(begin)

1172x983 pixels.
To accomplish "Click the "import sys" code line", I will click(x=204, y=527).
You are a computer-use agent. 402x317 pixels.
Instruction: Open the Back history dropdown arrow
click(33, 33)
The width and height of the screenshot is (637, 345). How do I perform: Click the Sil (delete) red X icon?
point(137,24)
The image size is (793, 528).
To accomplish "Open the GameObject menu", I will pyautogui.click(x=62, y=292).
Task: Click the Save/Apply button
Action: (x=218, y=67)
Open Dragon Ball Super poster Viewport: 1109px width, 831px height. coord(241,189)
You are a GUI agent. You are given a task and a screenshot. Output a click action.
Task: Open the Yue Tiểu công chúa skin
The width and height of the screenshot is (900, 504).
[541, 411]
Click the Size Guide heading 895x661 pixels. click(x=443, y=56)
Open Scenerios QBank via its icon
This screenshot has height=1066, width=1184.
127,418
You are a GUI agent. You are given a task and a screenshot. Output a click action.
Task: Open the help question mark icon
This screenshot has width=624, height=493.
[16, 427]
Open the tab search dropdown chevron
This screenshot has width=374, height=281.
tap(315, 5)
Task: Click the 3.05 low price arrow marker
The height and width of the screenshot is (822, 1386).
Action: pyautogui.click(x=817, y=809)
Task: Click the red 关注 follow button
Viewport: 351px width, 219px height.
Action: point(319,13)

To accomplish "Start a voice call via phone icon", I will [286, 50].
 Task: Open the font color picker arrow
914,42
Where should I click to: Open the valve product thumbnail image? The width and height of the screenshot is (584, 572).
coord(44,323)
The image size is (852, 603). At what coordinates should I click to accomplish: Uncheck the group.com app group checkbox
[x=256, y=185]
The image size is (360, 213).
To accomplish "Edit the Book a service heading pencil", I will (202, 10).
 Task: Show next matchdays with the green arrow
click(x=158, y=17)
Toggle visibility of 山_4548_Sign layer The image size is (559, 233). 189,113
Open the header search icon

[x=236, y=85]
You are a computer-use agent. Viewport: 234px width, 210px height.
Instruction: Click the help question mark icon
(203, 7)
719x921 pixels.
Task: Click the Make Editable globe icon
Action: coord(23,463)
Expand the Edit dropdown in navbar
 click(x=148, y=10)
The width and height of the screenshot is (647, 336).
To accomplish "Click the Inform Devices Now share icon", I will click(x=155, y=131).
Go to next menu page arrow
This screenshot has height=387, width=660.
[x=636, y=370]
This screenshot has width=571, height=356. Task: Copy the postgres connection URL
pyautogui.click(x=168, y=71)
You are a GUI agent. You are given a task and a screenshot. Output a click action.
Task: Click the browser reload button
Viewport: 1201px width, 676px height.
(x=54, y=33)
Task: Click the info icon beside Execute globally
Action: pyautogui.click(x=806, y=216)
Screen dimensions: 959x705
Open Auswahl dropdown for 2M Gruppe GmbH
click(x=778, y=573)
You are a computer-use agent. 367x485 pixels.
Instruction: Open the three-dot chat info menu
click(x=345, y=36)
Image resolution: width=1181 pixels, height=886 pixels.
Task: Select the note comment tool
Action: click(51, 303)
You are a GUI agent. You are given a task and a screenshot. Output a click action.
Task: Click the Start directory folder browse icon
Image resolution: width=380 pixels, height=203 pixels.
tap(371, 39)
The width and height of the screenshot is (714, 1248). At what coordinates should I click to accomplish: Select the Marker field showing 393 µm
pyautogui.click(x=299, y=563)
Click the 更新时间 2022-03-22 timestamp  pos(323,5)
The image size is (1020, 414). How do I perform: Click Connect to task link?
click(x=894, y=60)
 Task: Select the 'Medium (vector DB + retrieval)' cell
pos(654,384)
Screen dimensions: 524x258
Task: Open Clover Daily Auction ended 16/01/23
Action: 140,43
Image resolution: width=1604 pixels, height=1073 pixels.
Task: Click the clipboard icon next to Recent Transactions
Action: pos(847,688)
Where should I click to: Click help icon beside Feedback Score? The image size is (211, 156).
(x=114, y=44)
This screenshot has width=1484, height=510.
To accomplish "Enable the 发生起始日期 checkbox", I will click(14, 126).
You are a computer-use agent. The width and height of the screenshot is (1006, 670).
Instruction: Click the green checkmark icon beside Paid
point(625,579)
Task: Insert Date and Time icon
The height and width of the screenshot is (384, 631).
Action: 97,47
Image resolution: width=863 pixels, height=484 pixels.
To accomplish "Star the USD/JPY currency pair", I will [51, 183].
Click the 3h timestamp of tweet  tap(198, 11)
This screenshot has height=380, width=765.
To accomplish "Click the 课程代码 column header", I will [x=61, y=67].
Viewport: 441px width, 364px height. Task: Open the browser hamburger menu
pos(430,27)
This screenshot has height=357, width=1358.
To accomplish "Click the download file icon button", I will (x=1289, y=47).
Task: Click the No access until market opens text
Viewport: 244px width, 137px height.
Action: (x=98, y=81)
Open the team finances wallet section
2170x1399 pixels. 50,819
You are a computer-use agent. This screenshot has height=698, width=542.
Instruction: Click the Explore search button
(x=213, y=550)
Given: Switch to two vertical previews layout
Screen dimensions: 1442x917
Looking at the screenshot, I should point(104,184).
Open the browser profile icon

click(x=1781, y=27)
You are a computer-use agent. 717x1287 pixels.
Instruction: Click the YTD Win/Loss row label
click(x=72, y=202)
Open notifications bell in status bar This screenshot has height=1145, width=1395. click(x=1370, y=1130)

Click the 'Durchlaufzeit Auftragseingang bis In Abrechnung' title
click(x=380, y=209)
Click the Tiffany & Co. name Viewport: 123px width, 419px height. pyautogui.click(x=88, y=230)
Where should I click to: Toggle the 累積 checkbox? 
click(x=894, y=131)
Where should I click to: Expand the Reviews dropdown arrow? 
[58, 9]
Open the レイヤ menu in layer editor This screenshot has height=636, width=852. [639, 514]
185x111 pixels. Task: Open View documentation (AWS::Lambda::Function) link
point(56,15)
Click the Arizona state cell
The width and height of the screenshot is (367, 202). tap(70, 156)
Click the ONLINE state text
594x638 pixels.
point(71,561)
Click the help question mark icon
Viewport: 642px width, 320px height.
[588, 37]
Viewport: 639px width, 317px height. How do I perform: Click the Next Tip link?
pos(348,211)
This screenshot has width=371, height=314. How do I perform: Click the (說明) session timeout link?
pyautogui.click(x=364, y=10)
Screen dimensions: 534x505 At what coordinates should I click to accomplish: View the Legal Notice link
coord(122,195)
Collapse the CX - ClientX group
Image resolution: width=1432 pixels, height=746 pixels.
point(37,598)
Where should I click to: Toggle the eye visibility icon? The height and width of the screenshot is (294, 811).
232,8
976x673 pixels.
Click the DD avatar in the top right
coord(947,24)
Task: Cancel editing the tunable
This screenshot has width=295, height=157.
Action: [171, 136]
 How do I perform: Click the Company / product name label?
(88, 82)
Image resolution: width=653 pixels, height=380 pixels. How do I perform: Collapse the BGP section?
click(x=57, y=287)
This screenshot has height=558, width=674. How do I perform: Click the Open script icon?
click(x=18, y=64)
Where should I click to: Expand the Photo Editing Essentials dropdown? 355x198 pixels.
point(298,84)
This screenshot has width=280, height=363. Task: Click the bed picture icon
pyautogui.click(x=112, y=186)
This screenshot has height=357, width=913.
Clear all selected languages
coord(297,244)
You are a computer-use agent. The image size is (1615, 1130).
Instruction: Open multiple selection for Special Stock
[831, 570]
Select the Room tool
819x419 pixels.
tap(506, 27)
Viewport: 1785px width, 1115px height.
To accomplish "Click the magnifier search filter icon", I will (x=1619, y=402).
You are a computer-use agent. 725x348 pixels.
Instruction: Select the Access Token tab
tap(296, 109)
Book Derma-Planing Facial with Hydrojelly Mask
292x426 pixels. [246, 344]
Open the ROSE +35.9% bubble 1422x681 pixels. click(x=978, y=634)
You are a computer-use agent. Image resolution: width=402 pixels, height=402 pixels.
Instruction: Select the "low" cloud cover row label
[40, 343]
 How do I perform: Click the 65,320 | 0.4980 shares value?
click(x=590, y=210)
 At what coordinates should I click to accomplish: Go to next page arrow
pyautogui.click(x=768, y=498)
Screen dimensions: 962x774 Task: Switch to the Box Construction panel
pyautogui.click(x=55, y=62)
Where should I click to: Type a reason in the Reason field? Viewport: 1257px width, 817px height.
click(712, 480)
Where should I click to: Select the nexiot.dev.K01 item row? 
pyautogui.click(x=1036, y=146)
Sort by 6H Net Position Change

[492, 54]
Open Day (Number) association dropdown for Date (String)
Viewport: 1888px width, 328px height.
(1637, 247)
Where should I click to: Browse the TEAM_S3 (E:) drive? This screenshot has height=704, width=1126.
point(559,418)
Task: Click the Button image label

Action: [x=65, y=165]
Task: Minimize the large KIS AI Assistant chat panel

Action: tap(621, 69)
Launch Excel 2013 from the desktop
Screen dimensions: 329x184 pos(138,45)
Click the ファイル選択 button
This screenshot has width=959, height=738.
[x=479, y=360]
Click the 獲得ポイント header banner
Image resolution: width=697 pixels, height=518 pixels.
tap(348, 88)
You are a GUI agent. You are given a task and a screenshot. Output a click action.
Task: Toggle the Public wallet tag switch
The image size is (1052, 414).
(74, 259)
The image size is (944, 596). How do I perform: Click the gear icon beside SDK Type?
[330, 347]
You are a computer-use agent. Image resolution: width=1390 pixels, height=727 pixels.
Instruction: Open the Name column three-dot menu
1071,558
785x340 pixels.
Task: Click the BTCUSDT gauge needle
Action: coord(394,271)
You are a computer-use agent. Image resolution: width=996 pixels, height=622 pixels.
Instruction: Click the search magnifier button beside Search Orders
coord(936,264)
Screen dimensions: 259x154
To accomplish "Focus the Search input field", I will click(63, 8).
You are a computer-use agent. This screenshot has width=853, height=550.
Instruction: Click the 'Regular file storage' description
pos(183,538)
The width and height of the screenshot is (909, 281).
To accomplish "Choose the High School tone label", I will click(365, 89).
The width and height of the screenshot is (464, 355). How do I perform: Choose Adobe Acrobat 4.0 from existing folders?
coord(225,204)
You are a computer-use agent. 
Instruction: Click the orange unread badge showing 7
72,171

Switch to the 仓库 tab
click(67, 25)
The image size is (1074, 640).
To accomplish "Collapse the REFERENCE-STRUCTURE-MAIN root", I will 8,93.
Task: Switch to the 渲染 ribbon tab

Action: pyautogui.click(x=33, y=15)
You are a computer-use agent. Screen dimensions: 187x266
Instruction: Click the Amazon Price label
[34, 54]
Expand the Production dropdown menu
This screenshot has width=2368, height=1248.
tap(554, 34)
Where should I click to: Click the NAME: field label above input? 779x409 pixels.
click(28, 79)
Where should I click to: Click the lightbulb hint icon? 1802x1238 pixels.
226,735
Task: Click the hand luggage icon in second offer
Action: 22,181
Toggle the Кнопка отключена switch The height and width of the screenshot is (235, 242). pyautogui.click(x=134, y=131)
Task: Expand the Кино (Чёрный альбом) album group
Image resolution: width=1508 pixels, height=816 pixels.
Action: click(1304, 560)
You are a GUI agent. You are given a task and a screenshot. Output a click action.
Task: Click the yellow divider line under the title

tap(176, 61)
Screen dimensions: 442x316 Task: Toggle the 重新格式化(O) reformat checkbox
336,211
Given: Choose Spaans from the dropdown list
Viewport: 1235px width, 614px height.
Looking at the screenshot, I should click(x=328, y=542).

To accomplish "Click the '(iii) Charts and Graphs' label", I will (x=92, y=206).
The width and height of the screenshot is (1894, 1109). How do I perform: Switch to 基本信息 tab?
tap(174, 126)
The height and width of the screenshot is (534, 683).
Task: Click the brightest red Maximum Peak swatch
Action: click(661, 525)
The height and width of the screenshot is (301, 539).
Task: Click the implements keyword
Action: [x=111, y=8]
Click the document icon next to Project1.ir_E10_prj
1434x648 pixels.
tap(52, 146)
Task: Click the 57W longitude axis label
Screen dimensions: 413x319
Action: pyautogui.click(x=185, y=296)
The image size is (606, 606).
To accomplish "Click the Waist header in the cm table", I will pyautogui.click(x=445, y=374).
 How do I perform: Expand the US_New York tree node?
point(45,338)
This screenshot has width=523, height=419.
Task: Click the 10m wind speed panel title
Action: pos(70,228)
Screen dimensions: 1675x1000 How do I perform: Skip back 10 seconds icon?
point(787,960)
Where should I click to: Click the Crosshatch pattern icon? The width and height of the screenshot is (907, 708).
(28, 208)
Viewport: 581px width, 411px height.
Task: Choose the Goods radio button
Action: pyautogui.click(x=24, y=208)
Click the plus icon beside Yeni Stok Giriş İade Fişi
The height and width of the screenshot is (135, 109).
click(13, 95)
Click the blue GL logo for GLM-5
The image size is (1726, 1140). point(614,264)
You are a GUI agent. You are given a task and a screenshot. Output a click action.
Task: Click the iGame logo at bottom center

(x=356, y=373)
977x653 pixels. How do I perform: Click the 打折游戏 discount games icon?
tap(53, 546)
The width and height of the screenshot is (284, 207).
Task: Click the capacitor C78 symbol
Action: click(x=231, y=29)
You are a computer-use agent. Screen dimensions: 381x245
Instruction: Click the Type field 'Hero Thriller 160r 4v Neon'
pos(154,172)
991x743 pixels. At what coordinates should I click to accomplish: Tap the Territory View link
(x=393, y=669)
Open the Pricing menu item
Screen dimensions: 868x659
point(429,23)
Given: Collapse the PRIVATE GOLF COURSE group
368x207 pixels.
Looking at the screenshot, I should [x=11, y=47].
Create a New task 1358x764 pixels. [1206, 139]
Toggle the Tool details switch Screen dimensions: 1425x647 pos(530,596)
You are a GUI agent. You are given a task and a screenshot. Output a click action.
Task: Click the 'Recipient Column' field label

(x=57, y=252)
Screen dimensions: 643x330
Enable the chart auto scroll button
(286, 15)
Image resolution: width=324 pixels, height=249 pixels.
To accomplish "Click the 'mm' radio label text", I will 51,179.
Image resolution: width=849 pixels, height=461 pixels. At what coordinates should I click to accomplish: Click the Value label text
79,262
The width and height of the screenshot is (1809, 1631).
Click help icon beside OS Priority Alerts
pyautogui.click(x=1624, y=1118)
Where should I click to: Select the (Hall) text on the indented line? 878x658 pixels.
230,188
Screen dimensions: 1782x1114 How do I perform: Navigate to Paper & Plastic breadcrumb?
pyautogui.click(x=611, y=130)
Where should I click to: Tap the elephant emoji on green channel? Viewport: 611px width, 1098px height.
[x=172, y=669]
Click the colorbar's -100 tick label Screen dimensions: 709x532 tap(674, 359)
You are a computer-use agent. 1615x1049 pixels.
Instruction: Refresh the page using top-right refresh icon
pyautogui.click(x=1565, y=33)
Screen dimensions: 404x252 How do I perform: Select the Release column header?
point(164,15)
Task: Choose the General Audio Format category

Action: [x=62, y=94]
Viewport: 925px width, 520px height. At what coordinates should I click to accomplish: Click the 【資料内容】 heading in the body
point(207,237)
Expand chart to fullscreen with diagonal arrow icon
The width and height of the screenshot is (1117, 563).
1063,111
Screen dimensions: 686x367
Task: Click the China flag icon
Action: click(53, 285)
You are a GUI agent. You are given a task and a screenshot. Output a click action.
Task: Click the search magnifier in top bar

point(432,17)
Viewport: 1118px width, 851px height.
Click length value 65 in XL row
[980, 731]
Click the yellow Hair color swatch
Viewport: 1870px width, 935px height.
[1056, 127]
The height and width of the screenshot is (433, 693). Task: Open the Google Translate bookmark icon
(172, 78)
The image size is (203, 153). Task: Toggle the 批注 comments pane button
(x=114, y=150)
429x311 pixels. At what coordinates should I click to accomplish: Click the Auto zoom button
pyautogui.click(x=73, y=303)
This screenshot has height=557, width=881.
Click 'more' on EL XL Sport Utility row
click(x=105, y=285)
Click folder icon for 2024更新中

(end)

Exercise: Swap "screenshot" for "screen capture" in the part of the items that runs from the first line through the line containing "Click the Size", and give those lines again with nothing else changed.

Response:
1172x983 pixels.
To accomplish "Click the "import sys" code line", I will click(x=204, y=527).
You are a computer-use agent. 402x317 pixels.
Instruction: Open the Back history dropdown arrow
click(33, 33)
The width and height of the screen capture is (637, 345). How do I perform: Click the Sil (delete) red X icon?
point(137,24)
The image size is (793, 528).
To accomplish "Open the GameObject menu", I will pyautogui.click(x=62, y=292).
Task: Click the Save/Apply button
Action: (x=218, y=67)
Open Dragon Ball Super poster Viewport: 1109px width, 831px height. coord(241,189)
You are a GUI agent. You are given a task and a screen capture. Output a click action.
Task: Open the Yue Tiểu công chúa skin
The width and height of the screen capture is (900, 504).
[541, 411]
Click the Size Guide heading 895x661 pixels. click(x=443, y=56)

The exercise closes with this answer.